(Provided material Opens)

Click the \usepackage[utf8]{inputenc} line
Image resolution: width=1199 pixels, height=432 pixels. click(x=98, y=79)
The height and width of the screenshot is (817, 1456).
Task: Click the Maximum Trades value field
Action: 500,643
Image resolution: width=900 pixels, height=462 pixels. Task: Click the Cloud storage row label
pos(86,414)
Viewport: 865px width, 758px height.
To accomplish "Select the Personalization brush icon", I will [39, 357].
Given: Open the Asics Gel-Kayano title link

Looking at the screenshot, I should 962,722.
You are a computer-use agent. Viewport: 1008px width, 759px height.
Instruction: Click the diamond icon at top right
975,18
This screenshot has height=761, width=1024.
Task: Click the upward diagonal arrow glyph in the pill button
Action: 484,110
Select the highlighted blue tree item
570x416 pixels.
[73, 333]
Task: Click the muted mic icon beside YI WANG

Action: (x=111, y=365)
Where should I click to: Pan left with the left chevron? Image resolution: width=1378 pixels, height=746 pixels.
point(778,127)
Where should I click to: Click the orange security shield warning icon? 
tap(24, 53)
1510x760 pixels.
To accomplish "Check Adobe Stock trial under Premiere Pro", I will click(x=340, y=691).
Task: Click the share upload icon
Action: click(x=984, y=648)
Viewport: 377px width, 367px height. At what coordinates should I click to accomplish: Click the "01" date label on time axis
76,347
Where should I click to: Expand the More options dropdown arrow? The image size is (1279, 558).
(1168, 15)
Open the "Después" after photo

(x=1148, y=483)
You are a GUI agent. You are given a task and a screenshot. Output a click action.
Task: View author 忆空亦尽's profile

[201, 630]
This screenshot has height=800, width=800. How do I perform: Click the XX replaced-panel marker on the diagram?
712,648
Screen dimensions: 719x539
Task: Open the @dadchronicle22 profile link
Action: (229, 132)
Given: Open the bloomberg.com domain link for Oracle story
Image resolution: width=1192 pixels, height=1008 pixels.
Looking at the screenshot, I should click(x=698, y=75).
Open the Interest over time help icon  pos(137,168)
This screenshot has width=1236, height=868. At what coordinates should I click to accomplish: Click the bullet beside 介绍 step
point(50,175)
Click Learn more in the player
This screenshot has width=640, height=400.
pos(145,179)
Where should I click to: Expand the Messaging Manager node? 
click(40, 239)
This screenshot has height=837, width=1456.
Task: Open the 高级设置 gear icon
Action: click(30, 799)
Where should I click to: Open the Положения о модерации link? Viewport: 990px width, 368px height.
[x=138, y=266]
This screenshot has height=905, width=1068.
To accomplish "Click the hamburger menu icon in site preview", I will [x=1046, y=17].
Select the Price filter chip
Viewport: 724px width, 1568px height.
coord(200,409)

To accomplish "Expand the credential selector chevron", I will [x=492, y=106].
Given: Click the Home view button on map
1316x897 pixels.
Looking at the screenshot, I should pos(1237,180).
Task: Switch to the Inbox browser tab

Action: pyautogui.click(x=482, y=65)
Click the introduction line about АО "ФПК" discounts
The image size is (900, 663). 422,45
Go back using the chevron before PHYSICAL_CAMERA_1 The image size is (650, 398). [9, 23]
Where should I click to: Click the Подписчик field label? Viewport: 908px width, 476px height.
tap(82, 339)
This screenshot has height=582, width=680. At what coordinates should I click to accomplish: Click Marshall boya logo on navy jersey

(Provided material Closes)

• _Exercise details_
Give back, word for word, only the lines above from the line holding "Given: Open the Asics Gel-Kayano title link" to the line holding "1510x760 pixels.", both included.

• _Answer for the task_
Given: Open the Asics Gel-Kayano title link

Looking at the screenshot, I should 962,722.
You are a computer-use agent. Viewport: 1008px width, 759px height.
Instruction: Click the diamond icon at top right
975,18
This screenshot has height=761, width=1024.
Task: Click the upward diagonal arrow glyph in the pill button
Action: 484,110
Select the highlighted blue tree item
570x416 pixels.
[73, 333]
Task: Click the muted mic icon beside YI WANG

Action: (x=111, y=365)
Where should I click to: Pan left with the left chevron? Image resolution: width=1378 pixels, height=746 pixels.
point(778,127)
Where should I click to: Click the orange security shield warning icon? 
tap(24, 53)
1510x760 pixels.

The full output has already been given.